After update to 2.1.9, Hub crashes overnight

I have hub watchdog running and between 2am and 2:15am every day my hub goes very slow.
Hub Watchdog shows timings of around 0.08 to 0.15 pretty consistently but when I get hub slow downs around the time mentioned above, then HW can show figures between 2secs to 15 secs.
This leads me to assume that the hub maintenance is doing something pretty resource hungry that slows down the hub.
I have asked before in previous posts if anybody knows 'exactly' what happens in the maintenance window but have had no replies to it.

I know this doesn't help you with your issues but it may indicate that 'nightly hub maintenance' could be causing it. (Just my assumption and I'm probably way off).
How big is your backup BTW? Could it be something to do with the size of the backup that causes issues during this time window? Again, with no information it's difficult to know.
My backup is 37Meg. C-3 hub.

Good question. I forgot about looking at my automatic backups to see if they were related or could offer a clue. Interestingly, my backups have typically been around 3am. But one was 1pm and, on the two days after the hub crashes, were right after the reboot, around 7am.

Size is 45MB.

I am also using Hub Watchdog which has been enlightening - lots of slow responses around 2am.

1 Like

Hmmm. Looks like there is something going on at that time.
My nightly auto backups are at 03:05.

I'm going to set RM to reboot my hub at 1:30am to see if a "fresh" hub can withstand whatever happens at 2-3am.

1 Like

I manually rebooted my hub at 1:28am. No problem.

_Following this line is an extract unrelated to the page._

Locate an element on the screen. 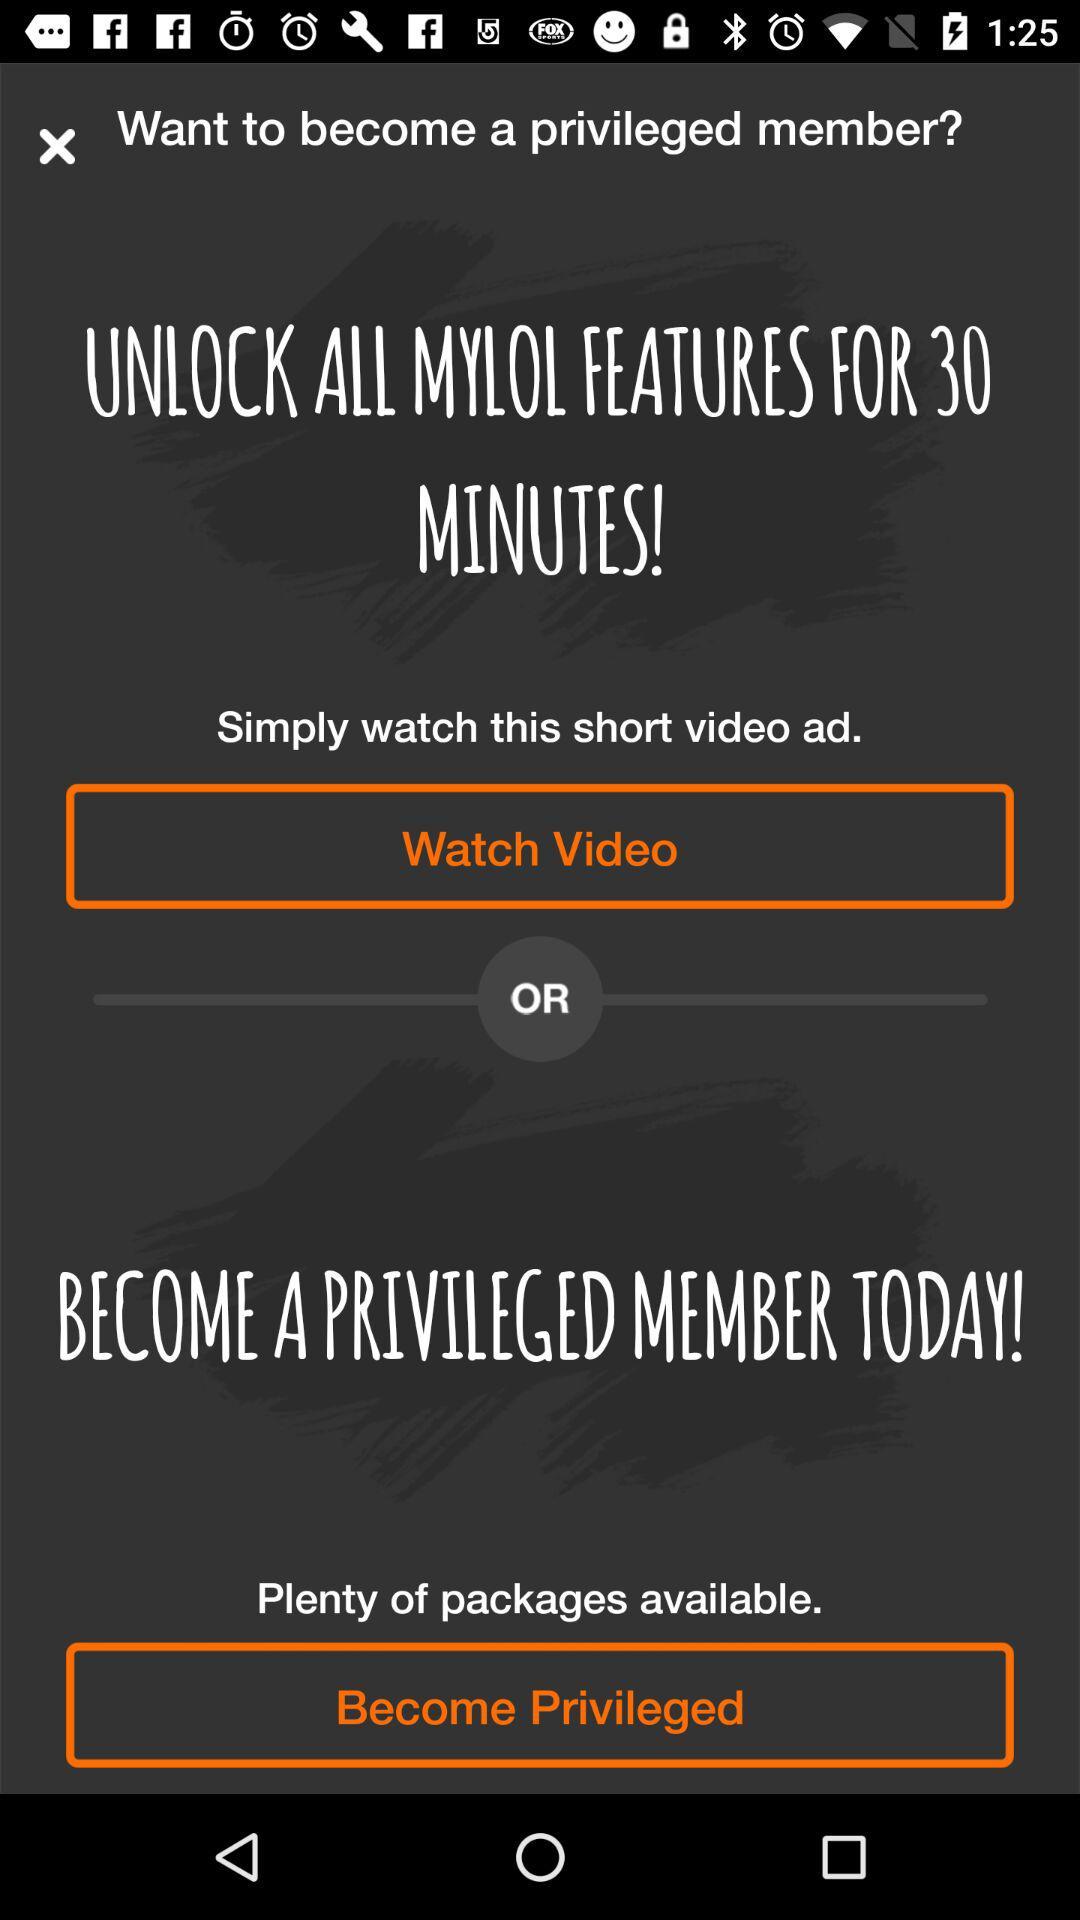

At 2:06am, everything died. I infer this from the fact that, this morning, I had to access it from the 8081 menu, revert to 2.1.8, and look at the past logs. Nothing in the log entries after 2:06am until I rebooted it. Note that, unlike the past two mornings, I could not reboot from the 8081 menu, so I took the reversion option.

The automatic backup, normally in the 3am timeframe, did not happen. Something is happening around 2am that totally kills my hub. Now, I'll see if it happens tonight on 2.1.8.

I don't know. It sounds hopeful, but I'm staying with 2.1.8 to see how that does. I'd like some assurance from HE Support that this hotfix does address my issue. I've sent another email to Support to ask that question, but I don't have any expectation that my third email will get any more response than my first two (for a critical hub issue).

Perhaps ask that question on the hotfix release thread.
Just thought I'd point it out as there are fixes for locks by the looks of it.

It says right there in the release notes that it does. You can always roll back. It doesn't hurt anything to try.

1 Like

You are almost certainly correct, but after three nights of a non-performing hub I need to be sure. I can infer that the fix addresses my issue, but I'd like Support to respond affirmatively to my open ticket. On the small chance it doesn't work, then I do suffer some hurt. A fourth night and the WAF will be irretrievable.

My C4 hub crashed once a week when my file is around 45 Meg. You have way too many apps or rules. I moved most of my RM, ML, SL and around 50 devices to another hub and got the file down to around 25 Megs. Crash free for a few months now.

Now that is very interesting and might provoke quite a few replies / comments.
Could also relate to rewritten rules etc

@chuck.schwer

My hub is now unresponsive for the fifth morning in a row.

Sun: dead
Mon:dead
Tue: dead, downgraded to 2.1.8
Wed: dead, upgraded to 2.1.9.117
Thu: dead on 2.1.9.117

I am very understanding that this is, as the title of another thread says, "not ready for mainstream". I said there that for me, this is a hobby.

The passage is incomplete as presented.